Ceci étant le déroulement de la liquidation ne fait aucun doute sur l’arrêt immédiat de l’activité.

Et d’ailleurs, les salariés doivent d’ailleurs être licenciés dans les 15 jours de la liquidation judiciaire sauf à perdre la garantie AGS, et l’une des missions du liquidateur est de réaliser tous les actifs de l’entreprise.

Ainsi le principe sera l’arrêt de l’activité.

Voir pour plus de précision sur les conséquences le mot dessaisissement

Par exception le Tribunal peut autoriser la poursuite d’activité pour les besoins des opérations de liquidation (ce qui conforte dans le fait que par principe cette poursuite est impossible)

Au delà de ce premier constat diverses exceptions existent.

  • l’EIRL (statut maintenant disparu) pouvait exercer une activité sous couvert d’un patrimoine distinct de celui sous l’emprise de la liquidation judiciaire
  • L’article L681-2 modifié par la loi du 14 février 2022 dispose désormais

    “VII. – Lorsqu’une procédure de liquidation judiciaire est ouverte, l’entrepreneur individuel peut exercer une nouvelle activité professionnelle. Un nouveau patrimoine professionnel est alors constitué. Ce patrimoine professionnel n’est pas concerné par la procédure ouverte.

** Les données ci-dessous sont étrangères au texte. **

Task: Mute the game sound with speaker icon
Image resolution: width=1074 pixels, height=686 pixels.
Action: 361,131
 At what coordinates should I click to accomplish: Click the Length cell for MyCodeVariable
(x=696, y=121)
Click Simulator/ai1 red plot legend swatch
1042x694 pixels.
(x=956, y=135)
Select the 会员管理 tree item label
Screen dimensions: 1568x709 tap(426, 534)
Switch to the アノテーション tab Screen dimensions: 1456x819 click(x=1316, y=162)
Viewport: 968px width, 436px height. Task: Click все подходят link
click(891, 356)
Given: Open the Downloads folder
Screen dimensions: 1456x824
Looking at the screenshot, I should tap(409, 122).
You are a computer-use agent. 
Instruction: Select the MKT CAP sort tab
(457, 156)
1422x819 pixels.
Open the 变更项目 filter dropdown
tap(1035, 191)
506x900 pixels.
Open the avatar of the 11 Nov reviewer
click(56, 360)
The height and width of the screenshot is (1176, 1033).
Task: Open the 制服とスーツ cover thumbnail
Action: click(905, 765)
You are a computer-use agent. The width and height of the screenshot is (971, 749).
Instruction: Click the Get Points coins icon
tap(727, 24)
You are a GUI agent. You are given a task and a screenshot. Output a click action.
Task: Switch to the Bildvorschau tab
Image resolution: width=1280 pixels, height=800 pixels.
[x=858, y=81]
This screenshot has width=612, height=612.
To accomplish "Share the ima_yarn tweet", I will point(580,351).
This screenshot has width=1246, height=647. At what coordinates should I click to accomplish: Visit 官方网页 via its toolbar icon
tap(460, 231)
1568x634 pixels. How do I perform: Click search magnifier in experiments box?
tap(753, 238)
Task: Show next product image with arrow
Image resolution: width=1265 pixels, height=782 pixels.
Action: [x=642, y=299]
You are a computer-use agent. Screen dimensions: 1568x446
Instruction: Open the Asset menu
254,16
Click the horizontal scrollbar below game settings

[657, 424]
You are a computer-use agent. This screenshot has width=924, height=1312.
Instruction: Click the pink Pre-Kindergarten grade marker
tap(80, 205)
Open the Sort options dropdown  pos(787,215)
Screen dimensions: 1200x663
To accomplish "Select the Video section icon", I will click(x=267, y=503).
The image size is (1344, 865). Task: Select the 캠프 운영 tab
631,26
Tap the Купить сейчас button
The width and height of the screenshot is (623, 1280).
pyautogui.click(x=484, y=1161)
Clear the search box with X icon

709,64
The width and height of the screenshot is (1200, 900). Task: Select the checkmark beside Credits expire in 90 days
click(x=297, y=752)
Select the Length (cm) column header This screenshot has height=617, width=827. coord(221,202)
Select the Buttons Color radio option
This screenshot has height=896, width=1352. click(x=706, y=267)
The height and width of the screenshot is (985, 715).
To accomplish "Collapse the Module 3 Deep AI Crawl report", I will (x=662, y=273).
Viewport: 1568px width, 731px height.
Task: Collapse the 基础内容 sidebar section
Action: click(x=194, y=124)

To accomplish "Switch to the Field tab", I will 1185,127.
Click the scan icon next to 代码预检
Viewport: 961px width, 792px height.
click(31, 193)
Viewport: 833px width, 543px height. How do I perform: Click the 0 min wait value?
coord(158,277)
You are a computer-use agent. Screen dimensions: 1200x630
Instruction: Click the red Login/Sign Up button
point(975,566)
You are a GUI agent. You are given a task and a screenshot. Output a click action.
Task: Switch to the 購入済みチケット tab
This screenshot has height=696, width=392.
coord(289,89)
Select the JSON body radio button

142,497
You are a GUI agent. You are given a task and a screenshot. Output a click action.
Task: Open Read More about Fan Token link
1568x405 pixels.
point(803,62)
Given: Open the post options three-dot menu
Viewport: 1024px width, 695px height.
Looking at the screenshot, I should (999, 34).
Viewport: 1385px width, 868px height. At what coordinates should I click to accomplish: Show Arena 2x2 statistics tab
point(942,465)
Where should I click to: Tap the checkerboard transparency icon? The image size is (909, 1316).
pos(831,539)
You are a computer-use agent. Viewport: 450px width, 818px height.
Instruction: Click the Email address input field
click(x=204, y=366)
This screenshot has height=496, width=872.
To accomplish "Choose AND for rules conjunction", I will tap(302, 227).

    Le débiteur ne peut constituer plus de deux patrimoines distincts de son patrimoine personnel.

    La faculté d’exercer une nouvelle activité professionnelle dans les conditions prévues au premier alinéa du présent VII ne s’applique pas au débiteur qui, au titre de l’un quelconque de ses patrimoines, a fait l’objet, depuis moins de cinq ans, d’une procédure de liquidation judiciaire clôturée pour insuffisance d’actif ou d’une décision de clôture d’une procédure de rétablissement professionnel.”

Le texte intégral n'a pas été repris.